Analytical weight construction and compilation. Tracr by Lindner et al., 2023, compiles RASP programs to transformer weights for interpretability research. Thinking Like Transformers by Weiss et al., 2021, introduced RASP as a programming language that maps to transformer primitives. Both construct weights analytically but target interpretability, not general-purpose computation. ALTA by Shaw et al., 2024, extends RASP/Tracr with loops and compiles to Universal Transformers. Transformers are Efficient Compilers, Provably by Bai et al., 2024, shows that trained transformers can perform compilation. Weights to Code, 2026, works in the reverse direction, extracting executable programs from trained transformer weights.

Transformer Turing completeness. Autoregressive Large Language Models are Computationally Universal by Schuurmans et al., 2024, shows that autoregressive decoding itself realizes universal computation via Lag systems. Constant Bit-size Transformers Are Turing Complete by Li and Wang, 2025, proves constant-parameter transformers are Turing complete with sufficient context. Softmax Transformers are Turing-Complete by Jiang et al., 2025, settles the open question for softmax attention. Efficient Turing Machine Simulation with Transformers by Li and Wang, 2025, shows that sparse attention with fixed geometric offsets suffices for efficient universal computation.

Trained neural computers. Can LLMs Be Computers? by Tzamos et al. at Percepta, 2026, implements a WebAssembly interpreter inside a 7-layer autoregressive transformer with d=36 and 18 two-dimensional attention heads.

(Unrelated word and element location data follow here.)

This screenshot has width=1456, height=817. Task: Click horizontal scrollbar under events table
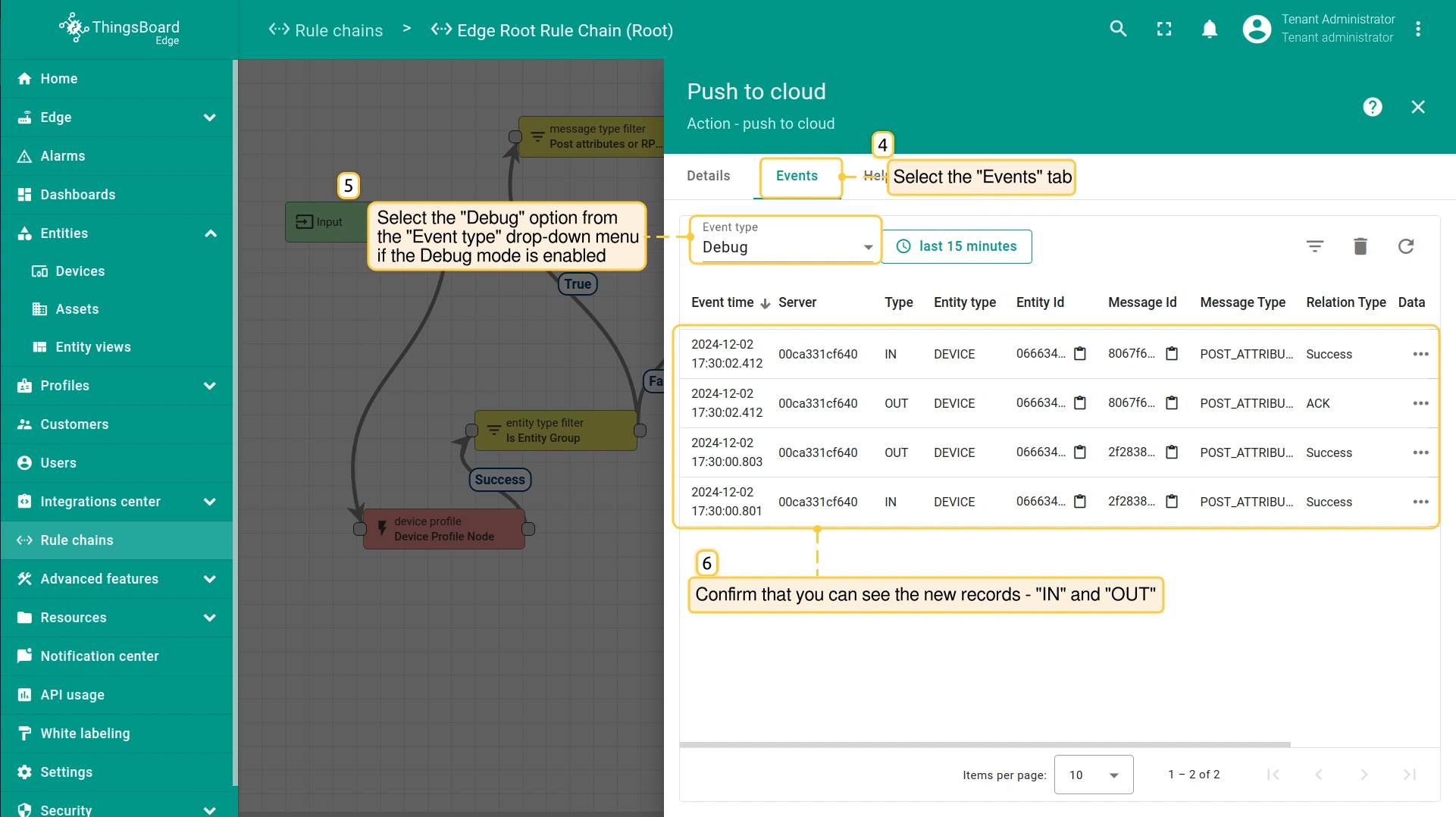(x=985, y=745)
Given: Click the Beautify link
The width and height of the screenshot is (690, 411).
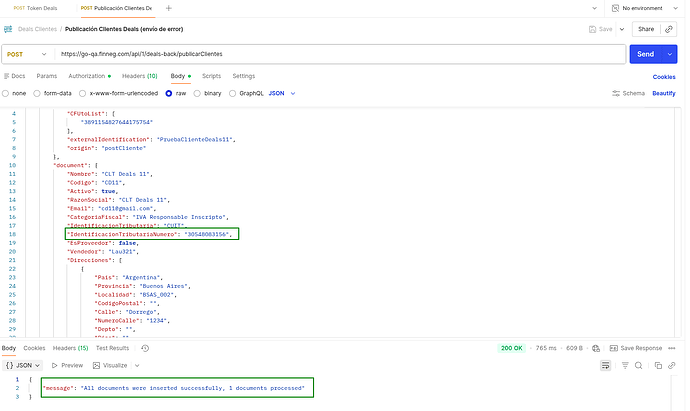Looking at the screenshot, I should pos(663,93).
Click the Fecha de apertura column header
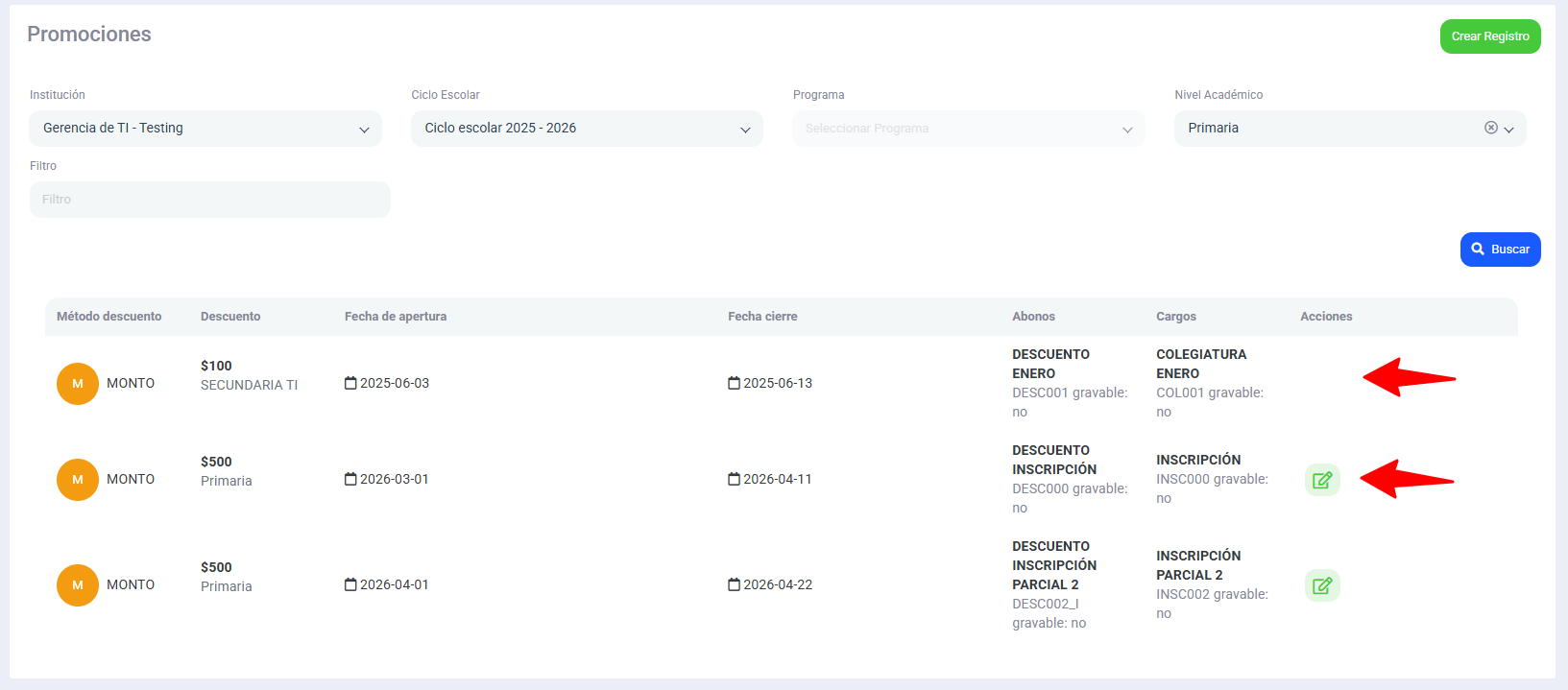The width and height of the screenshot is (1568, 690). pyautogui.click(x=396, y=317)
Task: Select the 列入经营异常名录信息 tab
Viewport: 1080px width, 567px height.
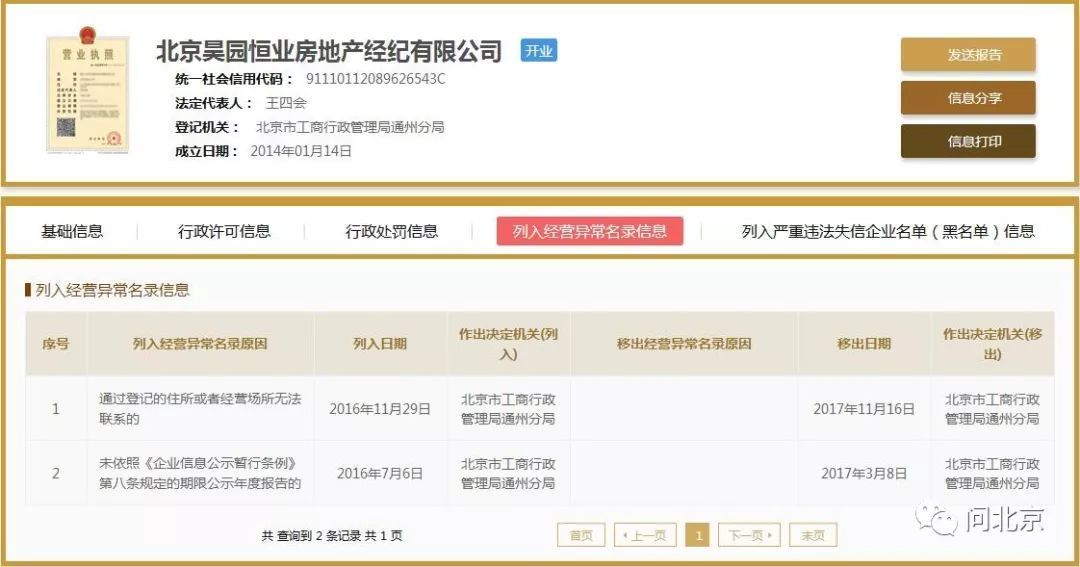Action: point(589,231)
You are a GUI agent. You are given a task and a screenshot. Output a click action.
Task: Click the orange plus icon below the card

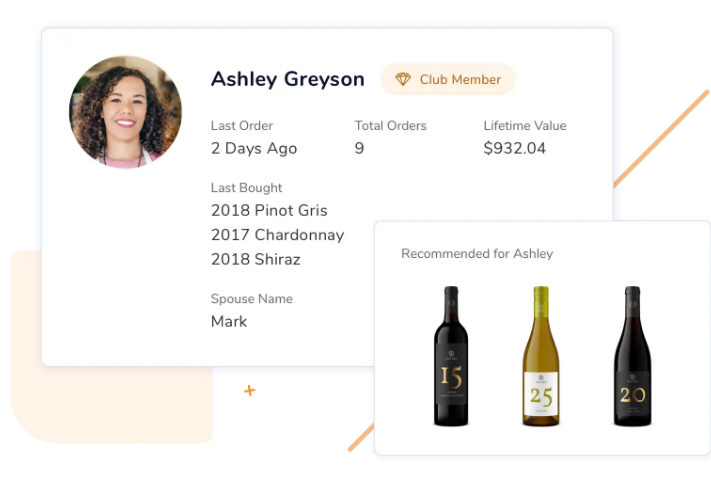[x=249, y=391]
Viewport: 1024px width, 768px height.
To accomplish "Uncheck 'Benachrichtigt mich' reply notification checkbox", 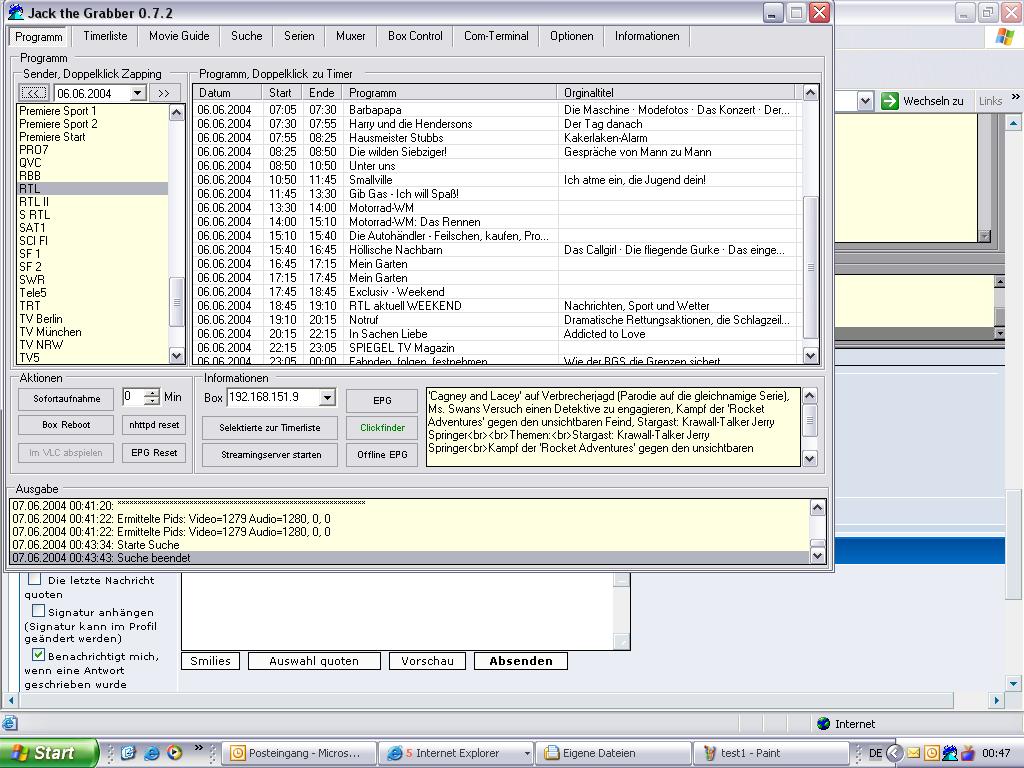I will 38,655.
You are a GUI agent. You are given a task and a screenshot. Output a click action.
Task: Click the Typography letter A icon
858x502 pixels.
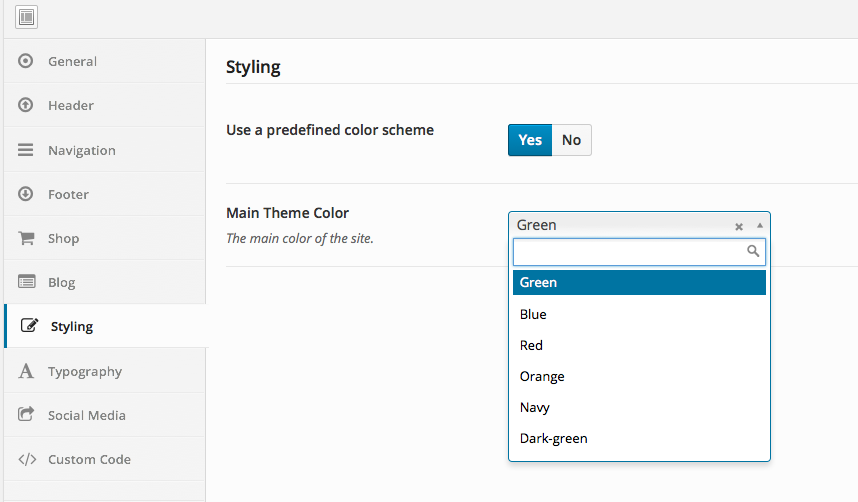point(27,371)
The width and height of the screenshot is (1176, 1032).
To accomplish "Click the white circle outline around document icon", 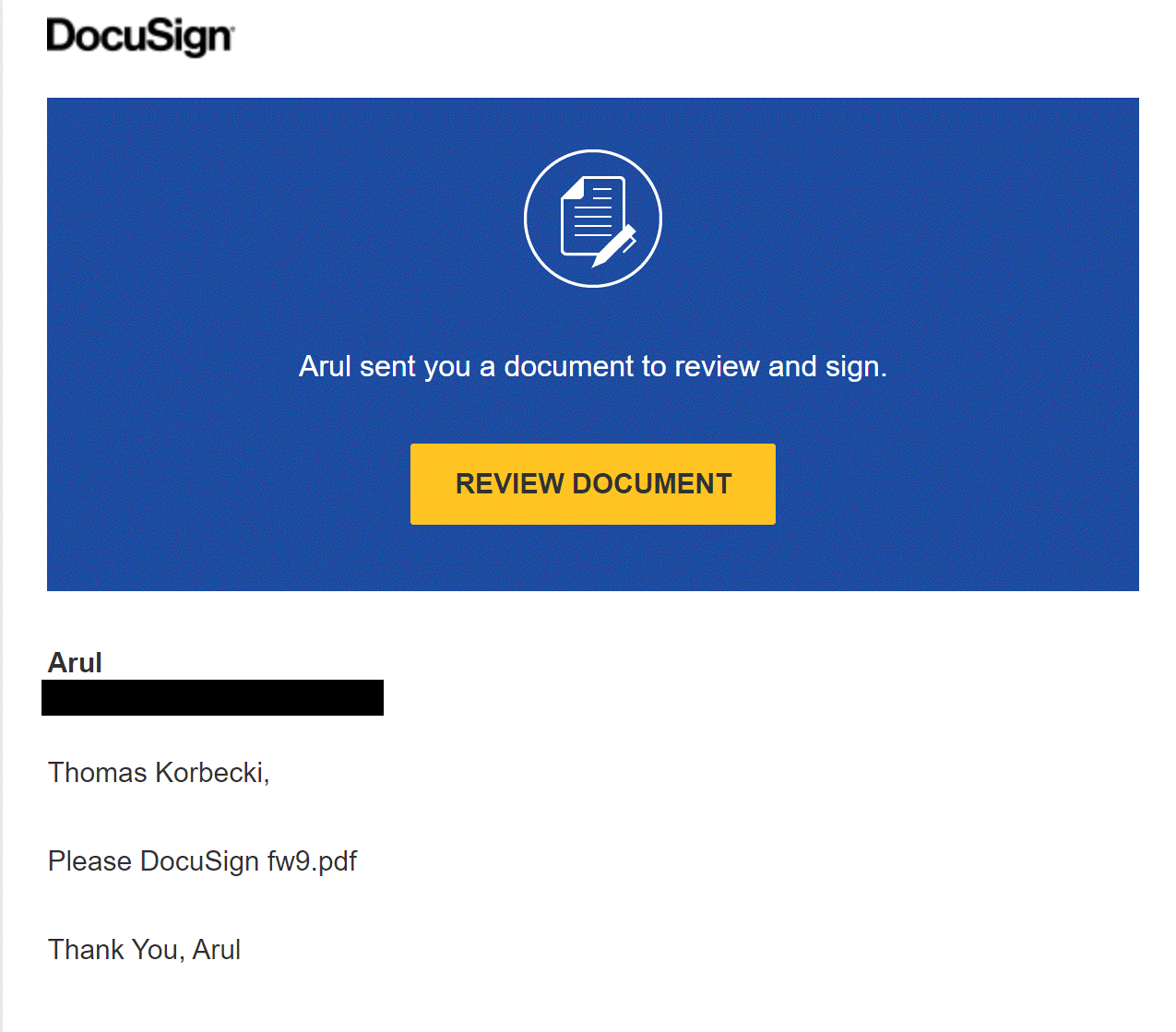I will coord(593,219).
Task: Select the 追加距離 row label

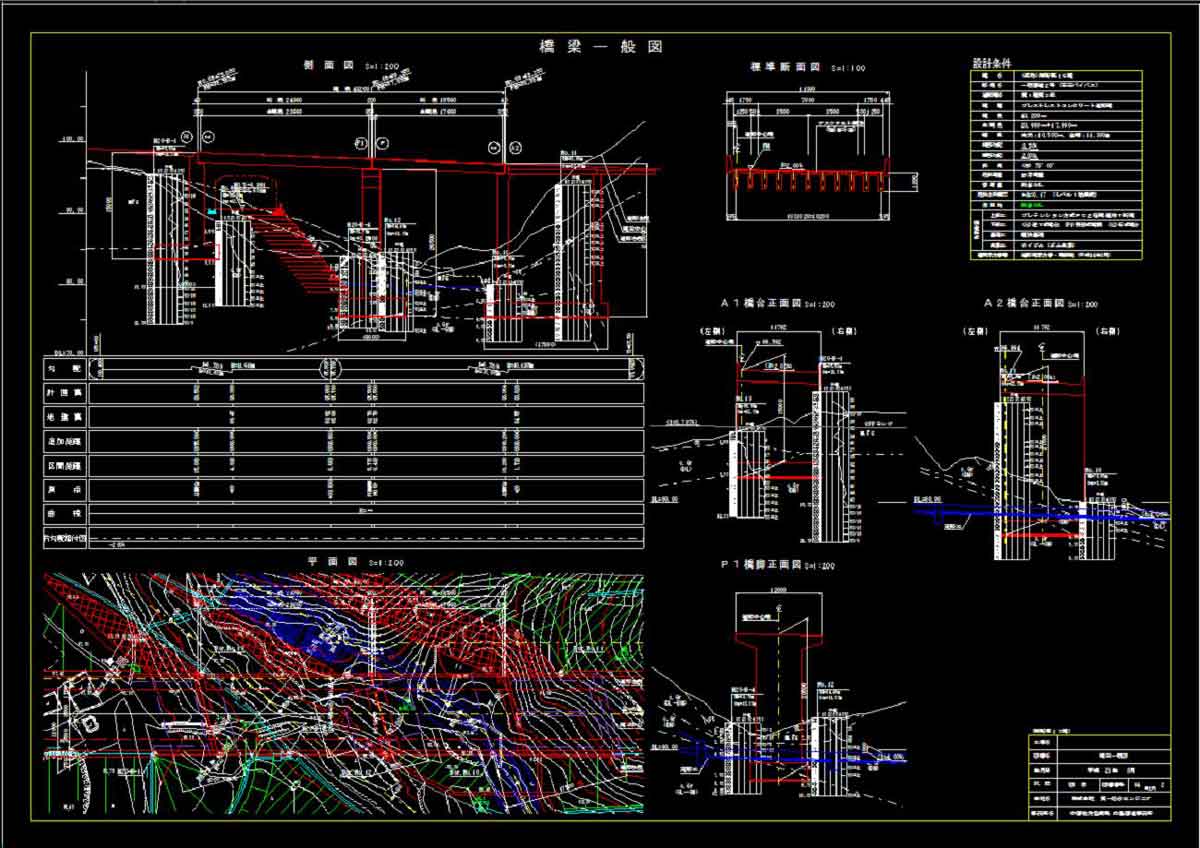Action: 66,441
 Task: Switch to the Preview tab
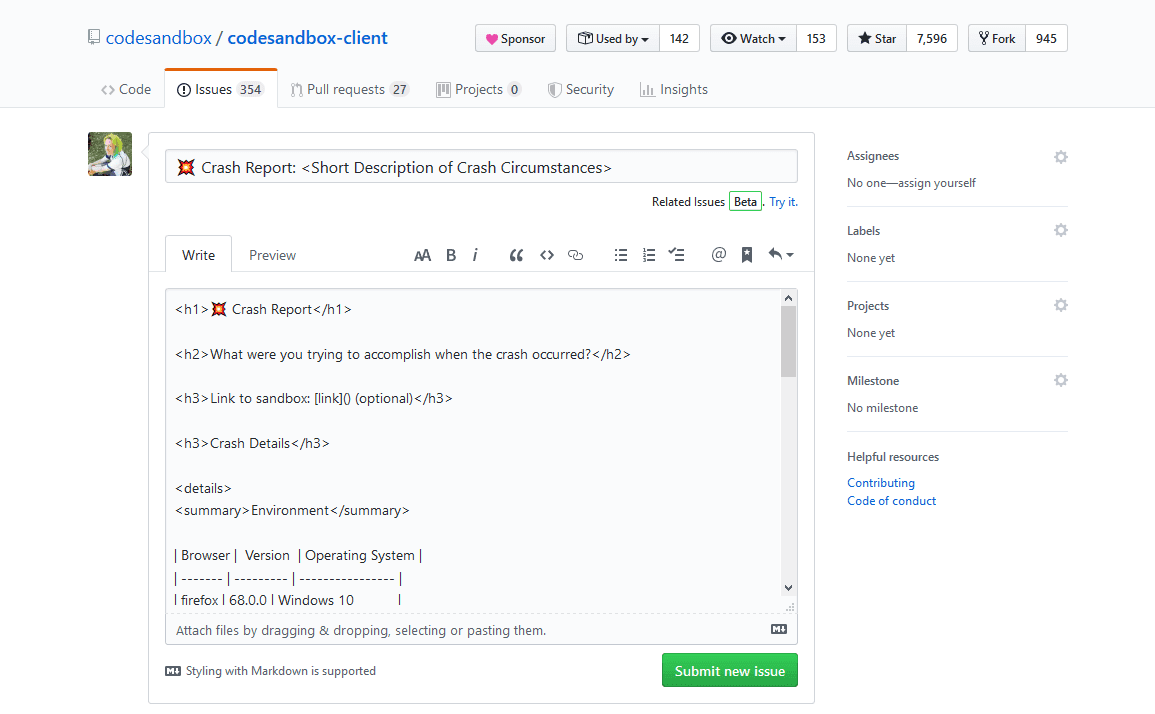271,254
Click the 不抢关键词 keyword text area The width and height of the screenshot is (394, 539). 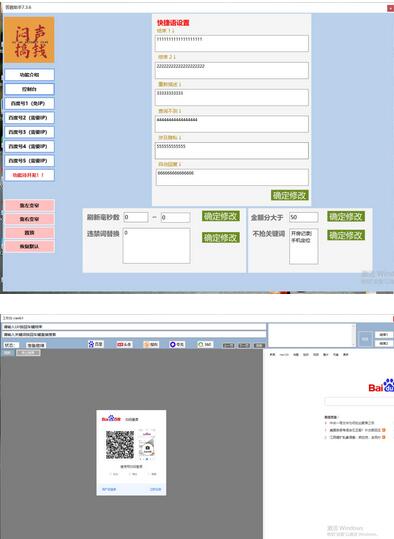[304, 246]
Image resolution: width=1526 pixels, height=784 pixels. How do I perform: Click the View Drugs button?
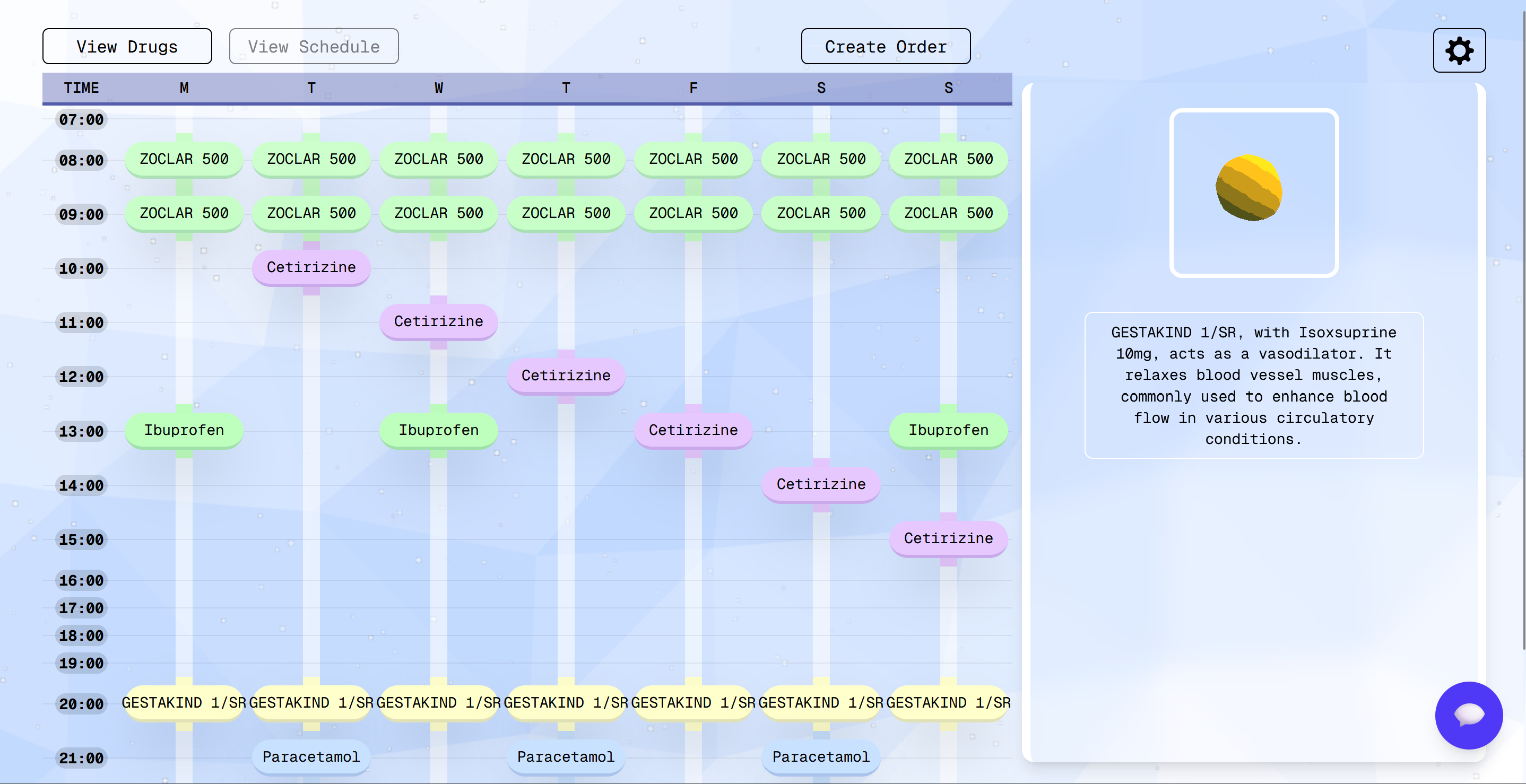tap(127, 46)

The model generates execution traces token-by-token. HullKVCache uses 2D attention heads to build convex hulls over prior tokens, giving O(log t) lookups instead of linear scans, yielding 30k tok/s throughput and multi-million-step executions. The weight construction method is not fully specified in the blog post; the authors describe both "implementing" the interpreter in weights and the model "learning" it. The approach is architecturally distinct from ours: in Percepta, the execution logic, a WASM interpreter, is encoded in the weights, with programs supplied as input tokens and executed as a growing autoregressive trace. In Loom, the weights are program-independent. Programs live in the state tensor, and the same fixed-weight model executes any compiled program at O(1) per step with no state growth.

Program execution and simulation. Universal Length Generalization with Turing Programs by Hou et al., 2024, decomposes algorithms into Turing machine steps as chain-of-thought, constructing RASP programs that simulate arbitrary TMs. Code Simulation as a Proxy for High-order Tasks in Large Language Models by La Malfa et al., 2025, studies LLMs simulating code execution as a reasoning proxy.